TASK TO CARRY OUT
From the records below, please repeat exactly the line that has "Task: Click the dark maroon top accent bar", the line that has "Switch to the Activity tab", and every line between them, and nothing else.

[Stored data entries]
————

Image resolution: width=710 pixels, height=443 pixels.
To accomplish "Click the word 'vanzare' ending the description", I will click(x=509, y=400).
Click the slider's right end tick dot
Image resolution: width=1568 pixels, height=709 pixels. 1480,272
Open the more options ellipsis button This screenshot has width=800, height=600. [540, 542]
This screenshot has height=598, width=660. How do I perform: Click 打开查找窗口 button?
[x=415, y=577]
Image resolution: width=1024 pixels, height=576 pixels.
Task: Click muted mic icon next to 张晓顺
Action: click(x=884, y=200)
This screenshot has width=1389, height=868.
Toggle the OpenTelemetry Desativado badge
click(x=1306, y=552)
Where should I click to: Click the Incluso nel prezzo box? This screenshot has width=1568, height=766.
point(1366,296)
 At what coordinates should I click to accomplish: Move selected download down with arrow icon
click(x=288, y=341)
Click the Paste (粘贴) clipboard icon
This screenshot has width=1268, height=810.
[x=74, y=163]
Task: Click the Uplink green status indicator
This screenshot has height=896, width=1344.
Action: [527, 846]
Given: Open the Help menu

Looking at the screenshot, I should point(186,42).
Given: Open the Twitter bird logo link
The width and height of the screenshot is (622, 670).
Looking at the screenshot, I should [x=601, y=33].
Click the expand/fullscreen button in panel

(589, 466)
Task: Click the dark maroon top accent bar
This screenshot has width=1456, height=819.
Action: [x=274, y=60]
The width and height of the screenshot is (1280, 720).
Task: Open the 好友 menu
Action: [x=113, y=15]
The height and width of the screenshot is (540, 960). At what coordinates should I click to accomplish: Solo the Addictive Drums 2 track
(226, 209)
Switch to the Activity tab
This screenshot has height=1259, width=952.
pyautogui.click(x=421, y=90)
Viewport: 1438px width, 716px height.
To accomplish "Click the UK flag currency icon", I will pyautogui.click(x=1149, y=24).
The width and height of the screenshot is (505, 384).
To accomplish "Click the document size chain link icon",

————

ANSWER SECTION
Task: Click the dark maroon top accent bar
This screenshot has width=1456, height=819.
Action: [x=274, y=60]
The width and height of the screenshot is (1280, 720).
Task: Open the 好友 menu
Action: [x=113, y=15]
The height and width of the screenshot is (540, 960). At what coordinates should I click to accomplish: Solo the Addictive Drums 2 track
(226, 209)
Switch to the Activity tab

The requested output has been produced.